### DOCUMENT SOURCE
· · · · · · ·

LA PLUIE JAUNE
un livre de
Julio Llamazares
Début
1996, c’est la découverte du romancier espagnol Julio
Llamazares par la lecture de son second roman. Un véritable
coup de poing. Il y a des livres, rares, qui vous explose
la tête. Je ne me souviens plus des raisons qui ont fait
que j’ai choisi ce livre, mais il est probable que
comme pour les disques il faut d’abord prendre ce que
l’on ne connaît pas. Le titre certainement à jouer un
rôle, surprenant et impossible de déceler dans quelle
direction il va nous entrainer. Dés la première lecture,
vous savez que vous allez plonger dans cette descente en
enfer, celle de l’exode rural, de la solitude, du
froid et de la nuit…Lorsque vous fermez ce livre,
vous êtes sonné, groggy, mais c’est le charme de la
littérature, vous vous empressé de le partager avec vos
proches.

· · · · · · ·

### DONNÉES AFFICHÉES

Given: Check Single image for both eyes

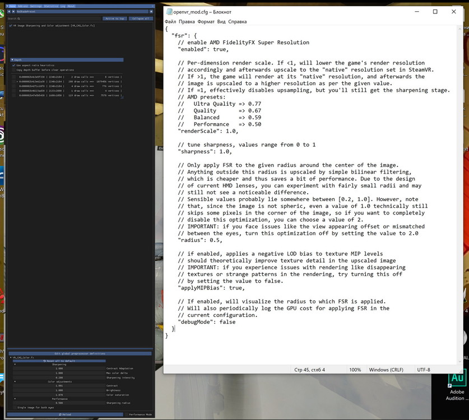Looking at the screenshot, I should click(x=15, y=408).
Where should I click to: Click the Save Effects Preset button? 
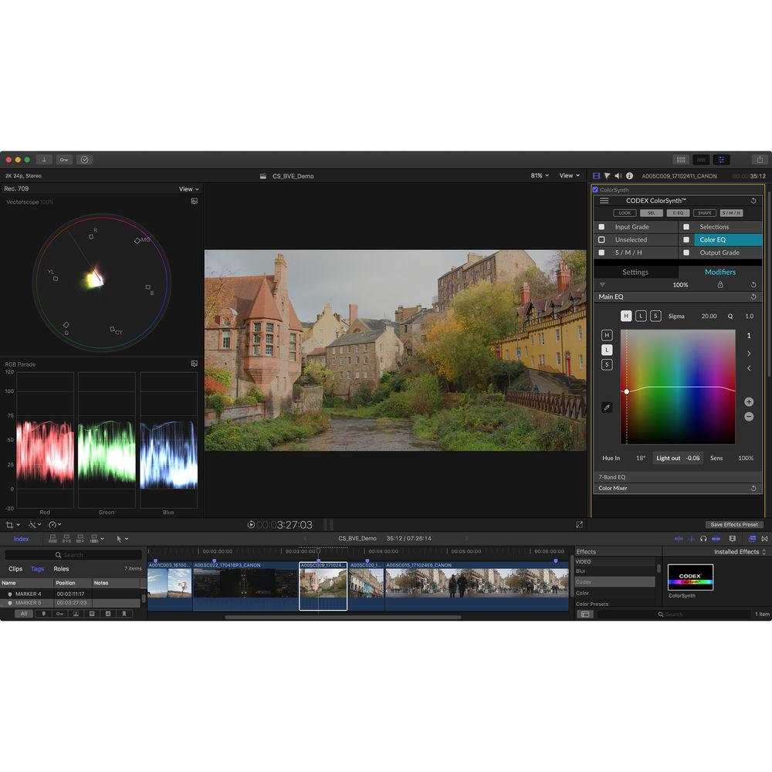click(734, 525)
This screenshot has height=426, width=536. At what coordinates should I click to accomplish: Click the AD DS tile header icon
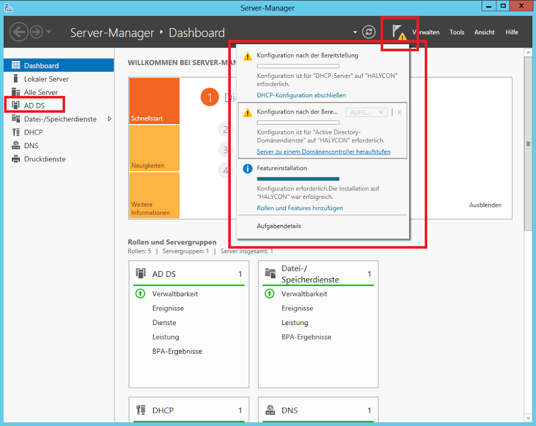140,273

· · · · · · ·

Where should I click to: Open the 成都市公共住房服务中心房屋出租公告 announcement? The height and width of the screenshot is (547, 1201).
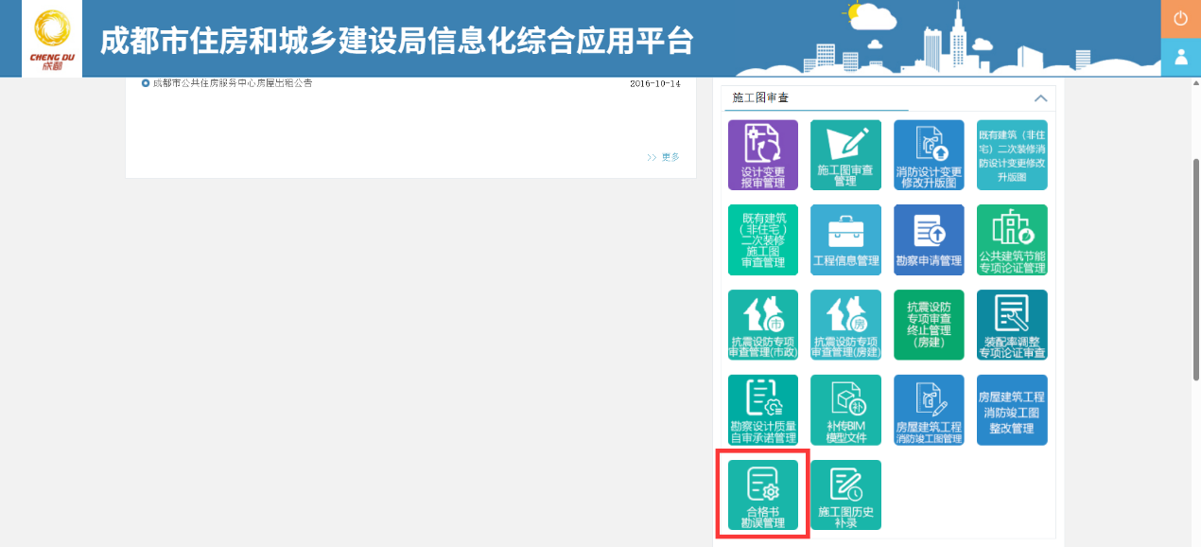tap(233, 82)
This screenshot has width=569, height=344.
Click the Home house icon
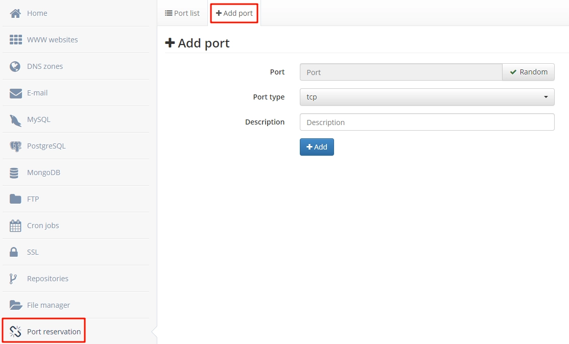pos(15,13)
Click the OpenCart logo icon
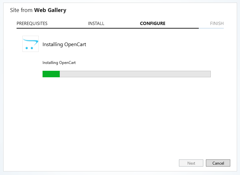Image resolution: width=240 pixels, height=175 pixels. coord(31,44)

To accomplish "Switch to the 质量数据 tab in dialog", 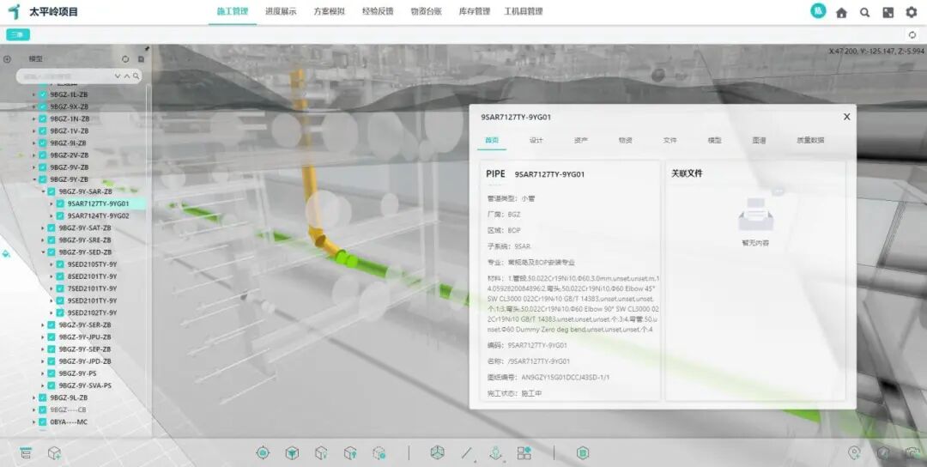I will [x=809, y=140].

· · · · · · ·

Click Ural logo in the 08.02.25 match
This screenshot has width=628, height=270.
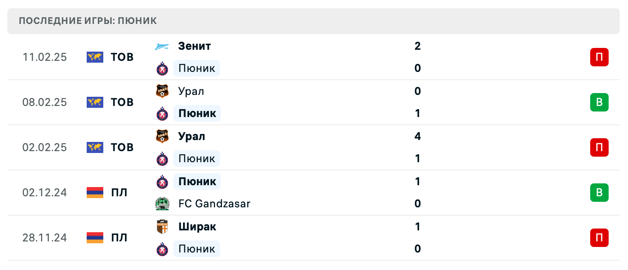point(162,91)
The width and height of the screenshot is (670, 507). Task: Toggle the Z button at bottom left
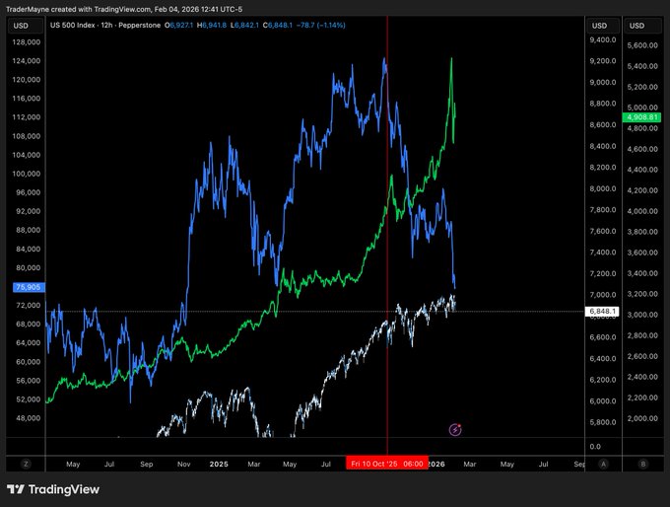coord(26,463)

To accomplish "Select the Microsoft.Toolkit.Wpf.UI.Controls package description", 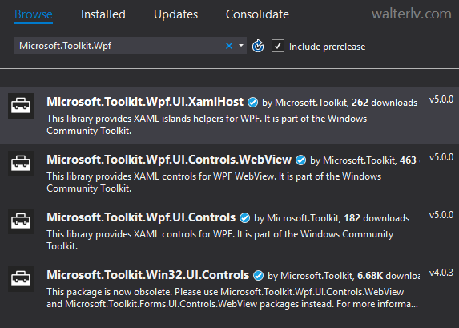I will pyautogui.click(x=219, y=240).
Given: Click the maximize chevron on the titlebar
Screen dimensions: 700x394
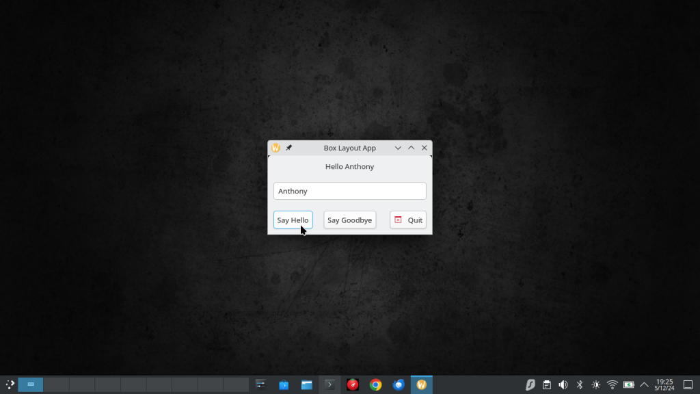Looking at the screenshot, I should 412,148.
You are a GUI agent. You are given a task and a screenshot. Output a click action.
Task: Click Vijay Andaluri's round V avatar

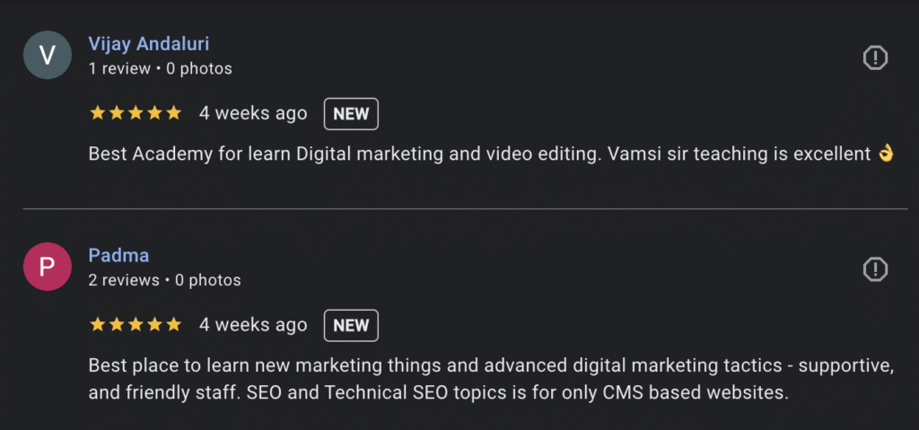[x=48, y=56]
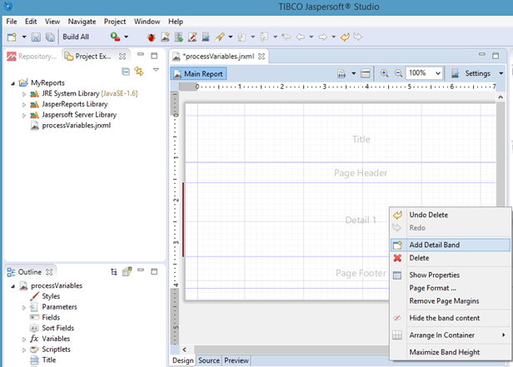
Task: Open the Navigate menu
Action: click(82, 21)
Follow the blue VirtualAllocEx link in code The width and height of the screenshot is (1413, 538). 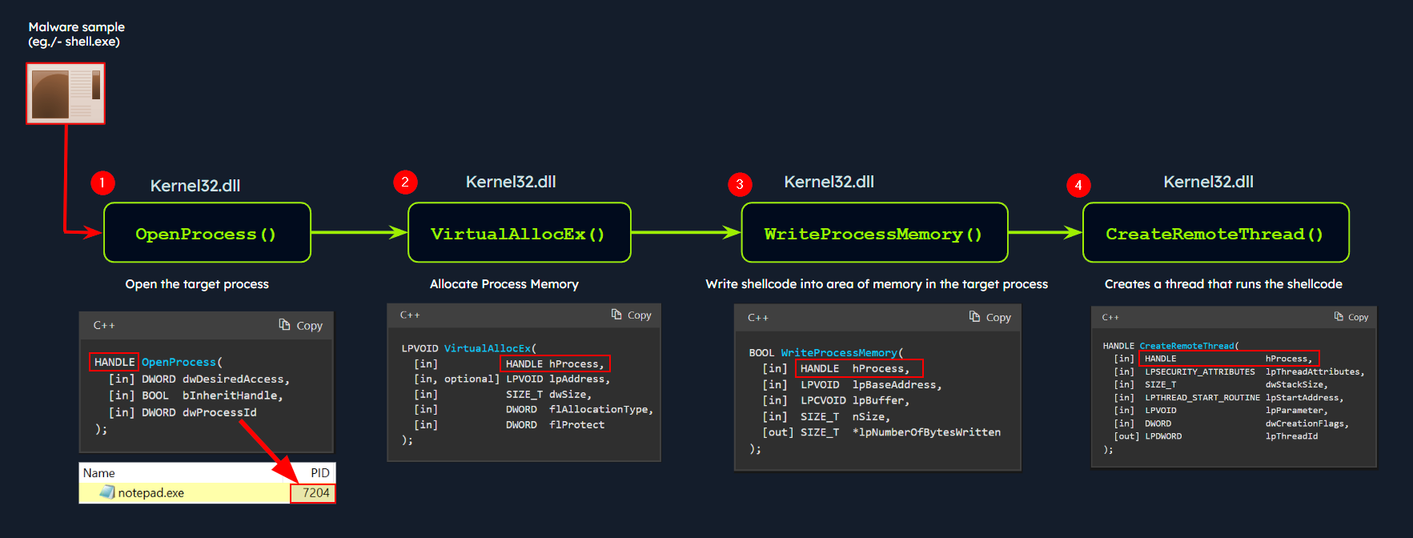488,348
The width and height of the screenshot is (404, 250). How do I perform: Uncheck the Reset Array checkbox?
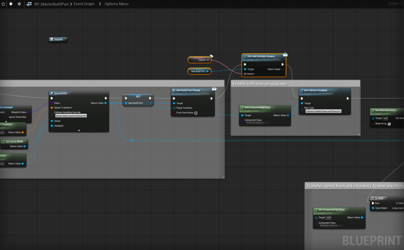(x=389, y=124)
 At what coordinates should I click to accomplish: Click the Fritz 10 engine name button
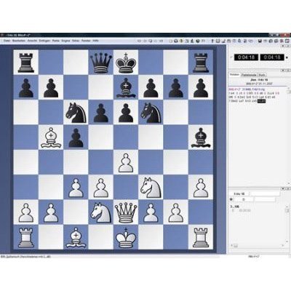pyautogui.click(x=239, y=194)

· · · · · · ·

### CONSIGNES
[1] D'après le texte sur La pluie jaune, à quel moment et par quelle lecture son auteur a-t-il découvert Julio Llamazares ?
[2] Indiquez si les affirmations suivantes concordent avec le texte sur La pluie jaune, en répondant par oui ou par non et en citant les mots décisifs du texte : (a) Julio Llamazares est un romancier espagnol ; (b) l'auteur du texte se rappelle précisément pourquoi il a choisi ce livre ; (c) le livre évoque l'exode rural.
[3] Poursuivez le texte sur La pluie jaune à partir de sa dernière phrase.

### RÉPONSES
[1] Début 1996, par la lecture de son second roman.

[2]
(a) Oui : « découverte du romancier espagnol Julio Llamazares ».
(b) Non : « Je ne me souviens plus des raisons qui ont fait que j’ai choisi ce livre ».
(c) Oui : « celle de l’exode rural, de la solitude, du froid et de la nuit ».

[3]
Aout 1996, en vacances dans les Pyrénées avec des amis, Il
semble indispensable d’aller découvrir le village qui
se trouve au cœur du récit, Ainielle, sur le versant
espagnol de la montagne en Aragon. Comme toute ballade en
montagne, toute la troupe se met en marche de bon matin,
l’objectif étant de profiter au maximum du lieu à
travers ses paysages, ses couleurs, ses odeurs. Le but est
double, découvrir dans le dernier virage le village,
confronter les souvenirs de lecture à la réalité des
maisons en ruine et profiter d’un pique-nique
généreux pour échanger nos impressions. Les enfants
profitent au mieux de ce lieu si propice à
l’exploration. Après les efforts de la marche, on se
laisse vite gagner par la douceur du repas et l’on
essaie de différer un peu le moment ou il faudra
redescendre.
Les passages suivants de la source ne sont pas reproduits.